= Zsolt Hamar =

Hungarian conductor

Zsolt Hamar (born 1968 in Budapest) is a Hungarian conductor.

==History==
Hamar started to play the piano at the age of six and later studied composition at the Béla Bartók Conservatoire. He followed university studies at the Franz Liszt Academy of Music, Budapest, where he had courses in composition with Emil Petrovics and in conducting with Ervin Lukacs and Tamas Gal; he graduated in 1995. In the following years he won 2nd prize and public prize of the 8th International Competition in conducting of the Hungarian Television, the 2nd prize of the Conductors Competition in Cadaques in 1996, the 1st prize of the International Conductors Competition of the Portuguese Radio in 1997 and the 1st prize of the 6th International Antonio Pedrotti Conductors Competition in Trento.
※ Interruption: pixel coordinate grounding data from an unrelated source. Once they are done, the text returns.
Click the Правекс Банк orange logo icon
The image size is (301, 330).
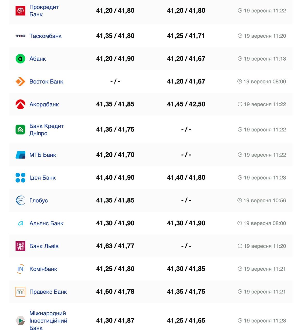point(20,292)
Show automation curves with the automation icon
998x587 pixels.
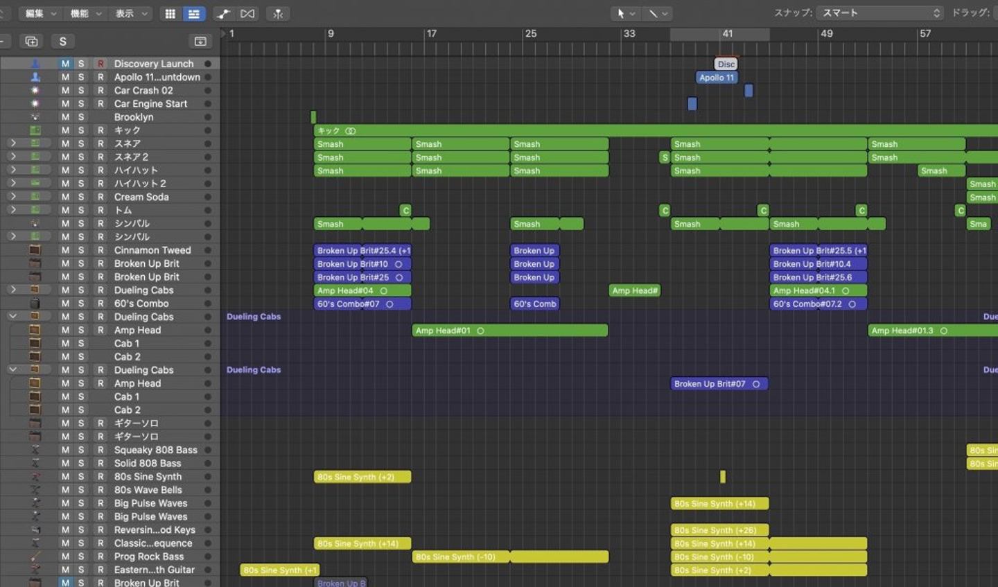(223, 14)
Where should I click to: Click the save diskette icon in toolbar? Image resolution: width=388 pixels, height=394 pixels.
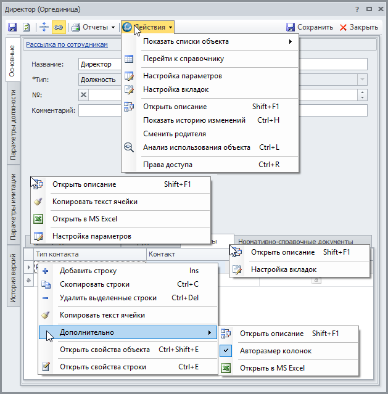(12, 27)
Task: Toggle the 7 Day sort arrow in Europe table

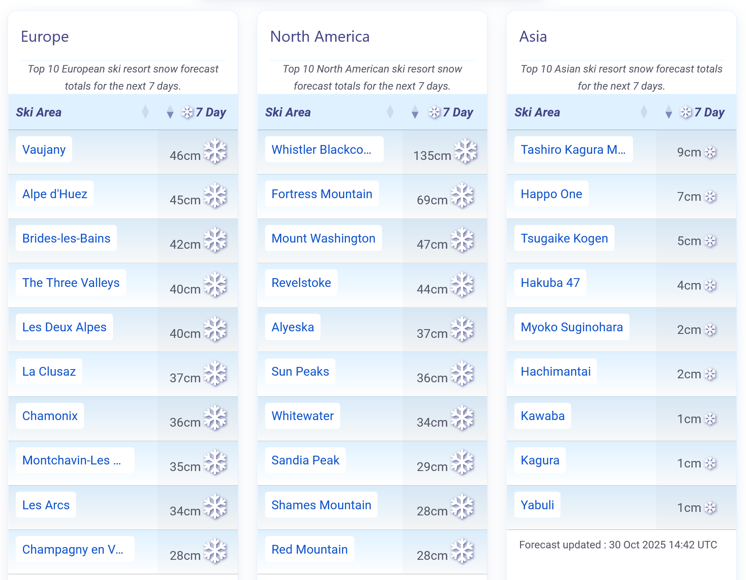Action: tap(170, 112)
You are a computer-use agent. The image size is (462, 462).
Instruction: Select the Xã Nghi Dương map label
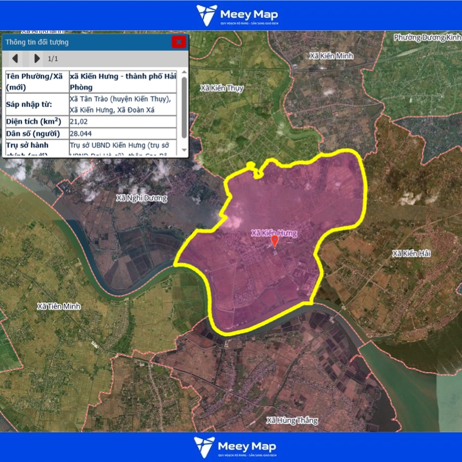(141, 198)
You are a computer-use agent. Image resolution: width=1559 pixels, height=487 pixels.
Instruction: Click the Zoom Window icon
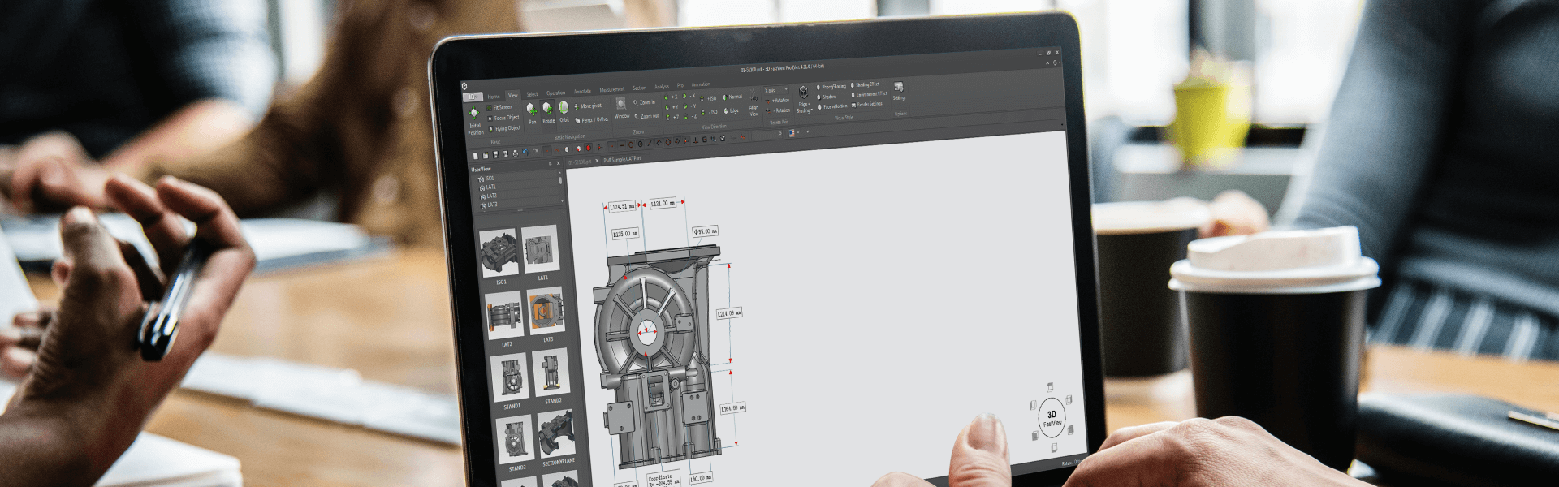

He had meanwhile conducted nearly all symphonic orchestras in Hungary.
In 1997 he was invited by musical director Zoltán Kocsis to become first permanent conductor of the Hungarian National Philharmonic Orchestra. In 1998 Hamar assisted Lorin Maazel for Verdi's Don Carlos at the Salzburger Festspiele. From 2000 until 2009 September he was music director of Pannon Philharmonics – Pécs. He was permanent guest conductor of the Orchestra di Padova e del Veneto.

==Recent work==
Zsolt Hamar is a regular guest at various concert halls in Europe, also in Japan and in the USA. He has worked with orchestras such as Deutsches Symphonie-Orchester Berlin, Philharmonisches Orchester Dortmund, Vlaams Radio Orkest, Lisboa Radio Orchestra, Orchestra Haydn di Bolzano e Trento, Aalborg Symphony Orchestra, Vestjysk Symfoniorkester, Slovenian Philharmonic, Warsaw Radio Symphony Orchestra, Cadaques Symphony Orchestra, Philharmonic Orchestra Tirgu Mures, Mikkelin Kaupungin Orkesteri, Orchestra di Padova e del Veneto, Orchestra del Teatro Lirico di Cagliari, Japan Philharmonic Orchestra, Wiener Kammerorchester, and Wiener Akademie. Since 2001, Zsolt Hamar has been the conductor of the Hungarian State Opera House.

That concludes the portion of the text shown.